Work required -
From the line with "Task: Open the Casino menu item" through the last line of the records below, both ends included, transcribe only those lines, exactly, and omit the pictures.

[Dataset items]
%%
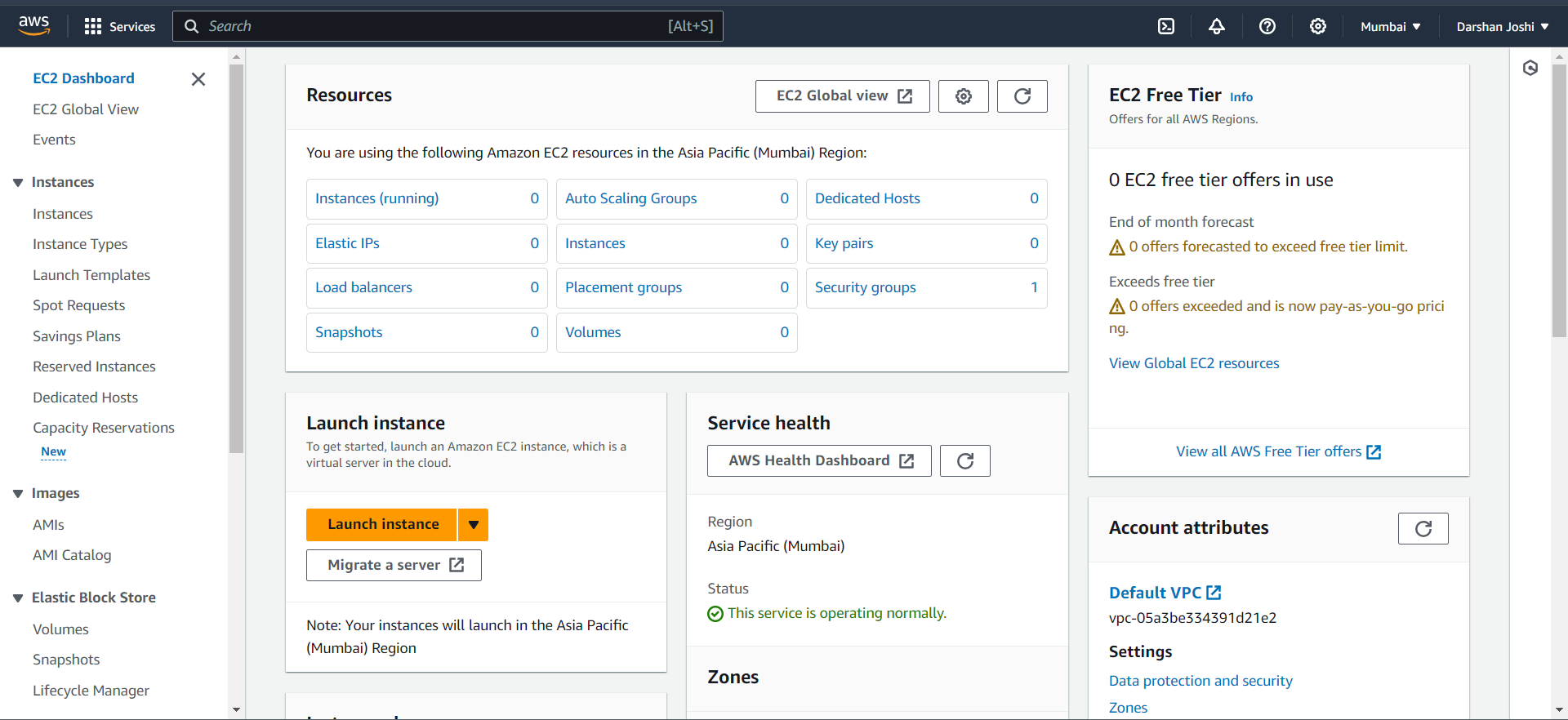Expand the Launch instance arrow dropdown

474,525
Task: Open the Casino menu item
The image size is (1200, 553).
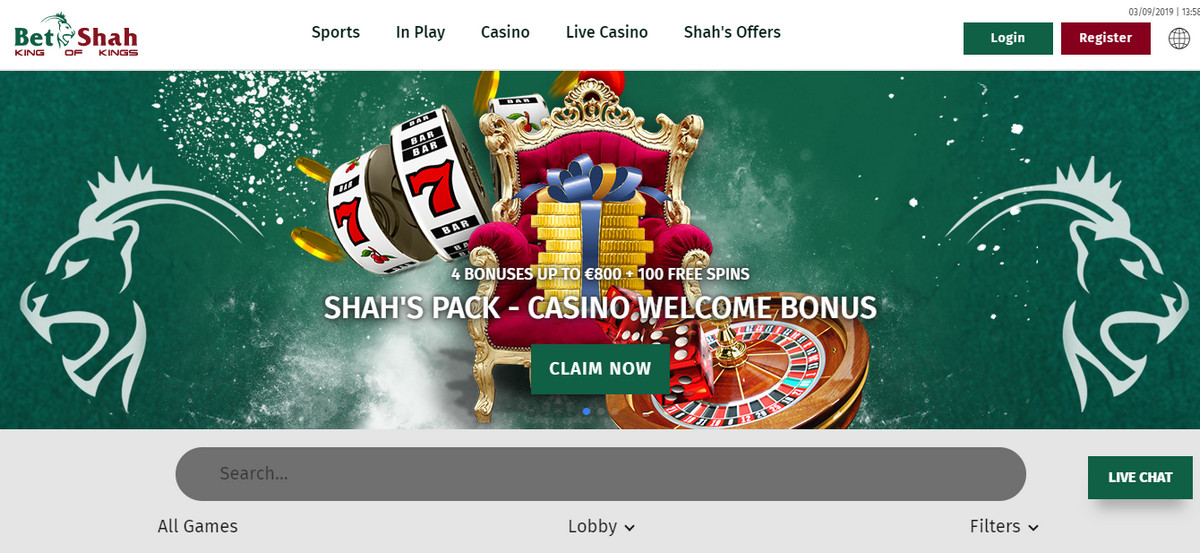Action: point(505,32)
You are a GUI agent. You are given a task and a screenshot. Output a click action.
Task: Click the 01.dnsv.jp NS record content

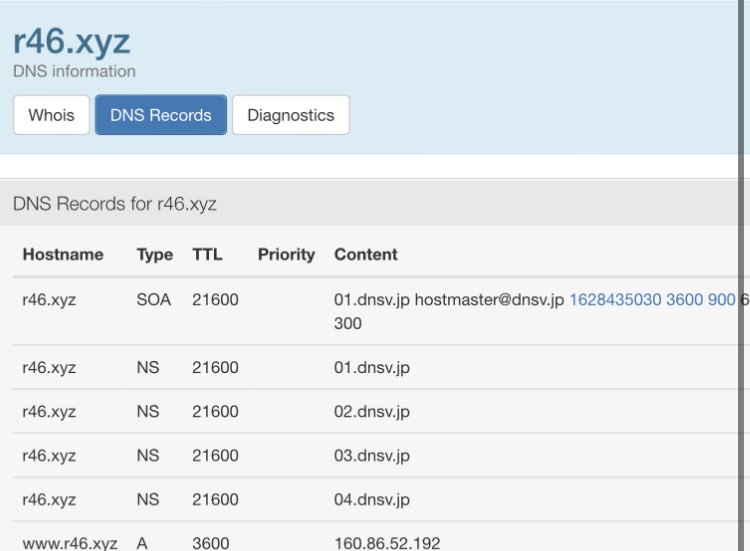372,367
%%
Answer area -
Task: Open the Casino menu item
The image size is (1200, 553).
Action: point(505,32)
You are a GUI agent. You are given a task and a screenshot. Output a click action.
Task: Click the 01.dnsv.jp NS record content

372,367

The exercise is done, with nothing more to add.